= Friedrich Wilhelm Hagen =

German psychiatrist

Friedrich Wilhelm Hagen (16 June 1814 - 13 June 1888) was a German psychiatrist.

==Early life==
Hagen was born on 16 June 1814 in Dottenheim. His father, also named Friedrich Wilhelm Hagen (1767–1837), was a noted clergyman.

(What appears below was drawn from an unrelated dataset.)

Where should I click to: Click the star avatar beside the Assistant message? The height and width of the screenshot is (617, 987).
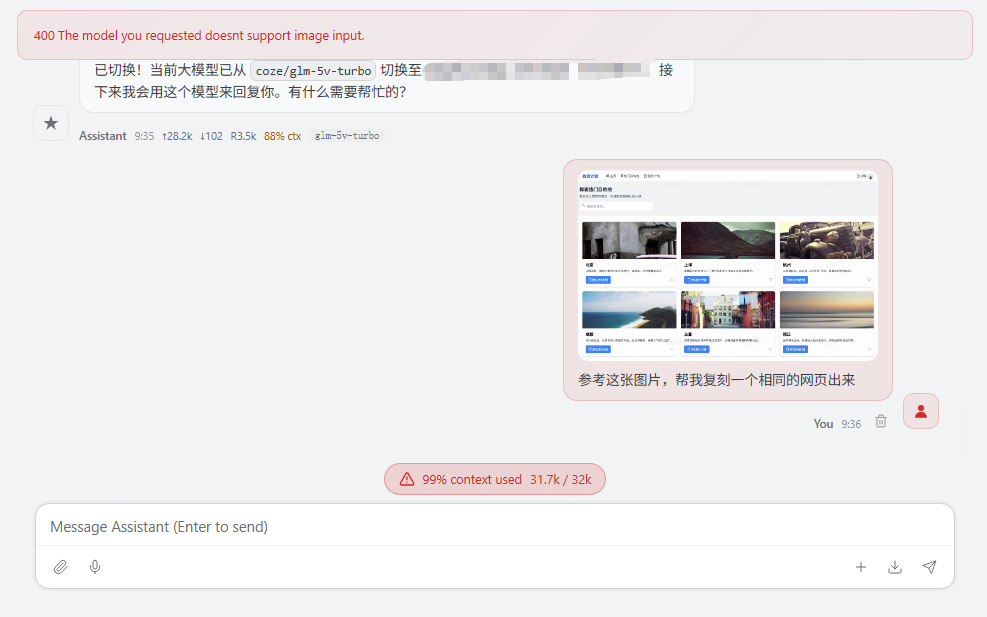pyautogui.click(x=51, y=123)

He studied medicine at the Ludwig-Maximilians-Universität München and the University of Erlangen, receiving his doctorate in 1836.

==Career==
He worked as a medical practitioner in Velden, and in 1844 visited various mental institutions in England, France and Germany (Siegburg, Illenau, Heidelberg and Winnenthal). In 1846, he began work at the district mental hospital in Erlangen as an assistant to Karl August von Solbrig, and three years later, was named director of the mental hospital at Kloster Irsee near Kaufbeuren. In 1859, he succeeded Solbrig as director of the district mental hospital in Erlangen, and during the following year, was appointed professor of psychiatry at the University of Erlangen.

===King Ludwig II===
Along with fellow psychiatrists, Bernhard von Gudden, Hubert von Grashey and Max Hubrich (1837–1896), he was tasked with determining the sanity of King Ludwig II of Bavaria. On 8 June 1886, the four doctors unanimously ruled that Ludwig was most likely mentally unfit to govern. Incredibly, up to that point in time, none of the four had ever personally examined the king as a patient.

==Personal life==
Hagen died in Erlangen on 13 June 1888.

== Selected works ==
- Die Sinnestäuschungen in Bezug auf Psychologie, Heilkunde und Rechtspflege, 1837 - Hallucinations in relation to psychology, medicine and justice.
- Beiträge zur Anthropologie, 1841 - (Contributions to anthropology).
- Psychologische Untersuchungen: Studien im Gebiete der physiologischen Psychologie, 1847 - Psychological studies. Studies in the domain of physiological psychology.
- Studien auf dem Gebiete der aerztlichen Seelenkunde; gemeinfassliche Vorträge, 1870 - Studies in the field of medical psychology; common sense lectures.
- Chorinsky. : Eine gerichtlich psychologische untersuchung, 1872 - Gustav von Chorinsky, a court psychological examination.